**EXERCISE**
Pictures stay out of the copy. Retype exactly, and only, the lines from the one containing "Task: Click Select system keyboard layout" through the end of the listing below.
:: PROVIDED ENTRIES
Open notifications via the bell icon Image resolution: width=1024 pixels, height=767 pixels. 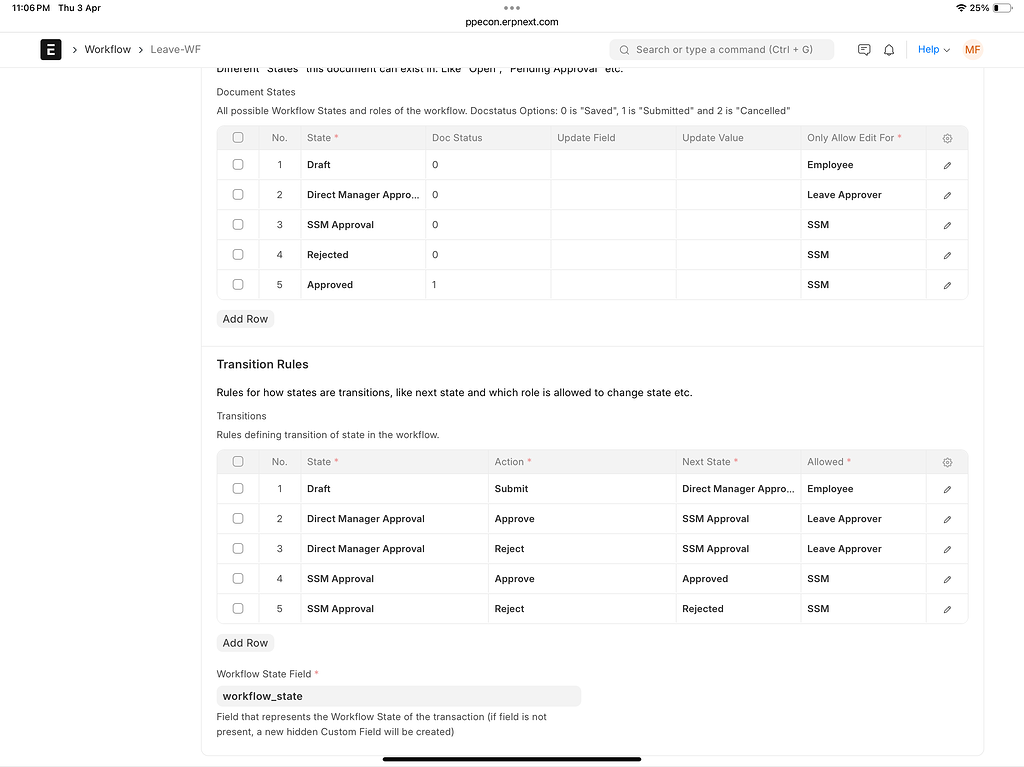(888, 49)
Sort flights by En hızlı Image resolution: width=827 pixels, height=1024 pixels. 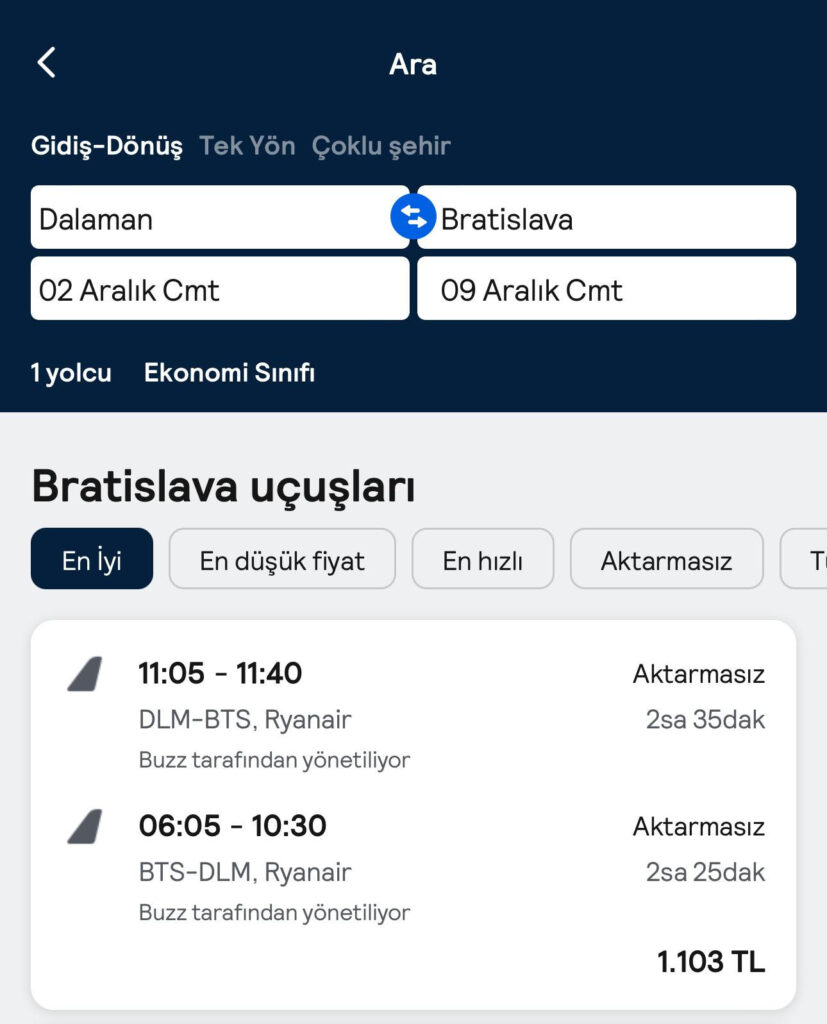coord(483,560)
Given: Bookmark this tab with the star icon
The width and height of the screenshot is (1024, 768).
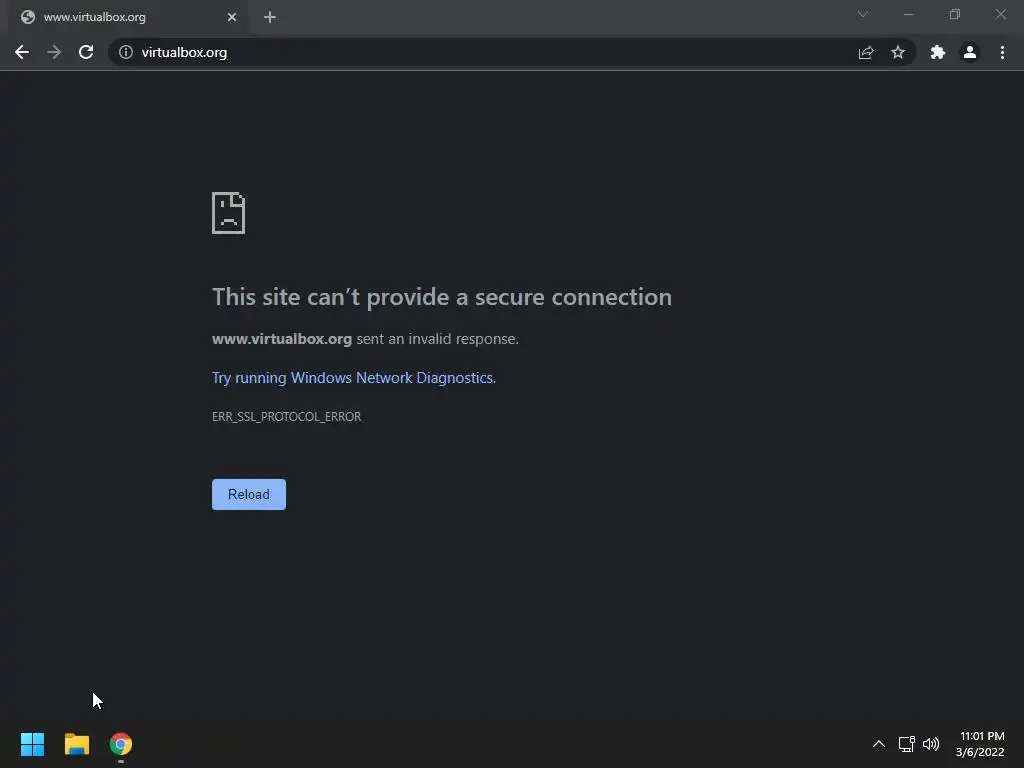Looking at the screenshot, I should [x=898, y=52].
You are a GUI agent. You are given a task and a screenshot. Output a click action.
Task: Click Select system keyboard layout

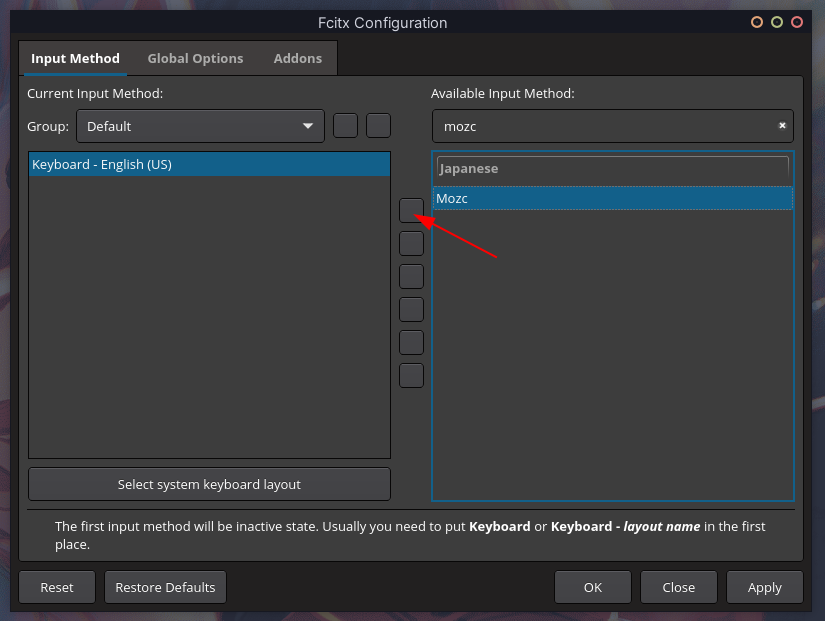[209, 484]
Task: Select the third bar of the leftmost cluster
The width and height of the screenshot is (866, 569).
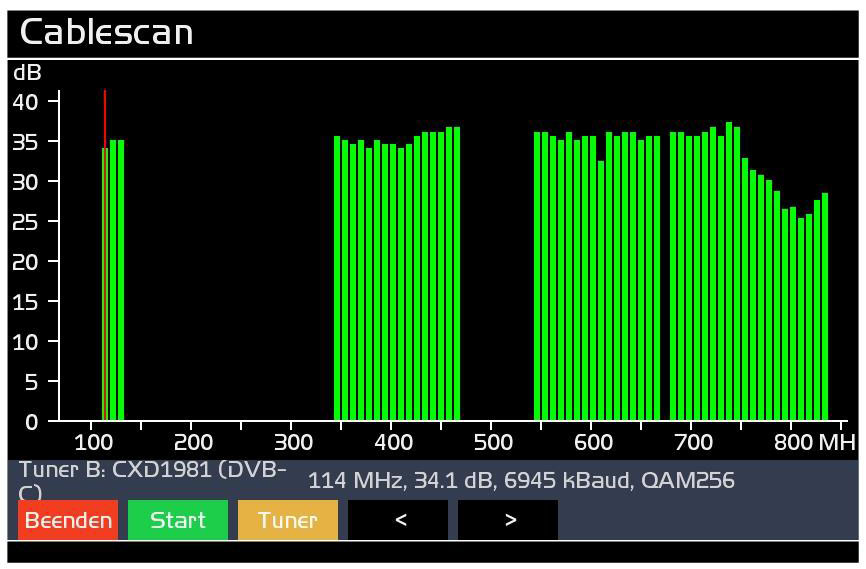Action: [x=121, y=280]
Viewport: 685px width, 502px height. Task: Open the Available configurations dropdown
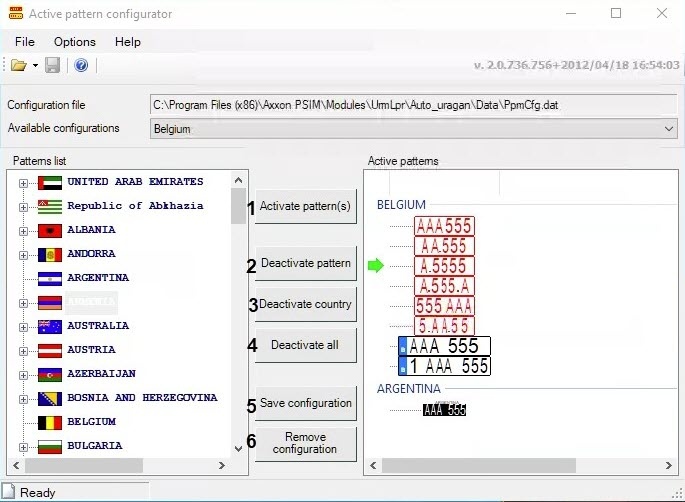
::::
**ANSWER BELOW**
Task: Click Select system keyboard layout

[209, 484]
Task: Select the third bar of the leftmost cluster
The width and height of the screenshot is (866, 569).
Action: [x=121, y=280]
Viewport: 685px width, 502px height. Task: Open the Available configurations dropdown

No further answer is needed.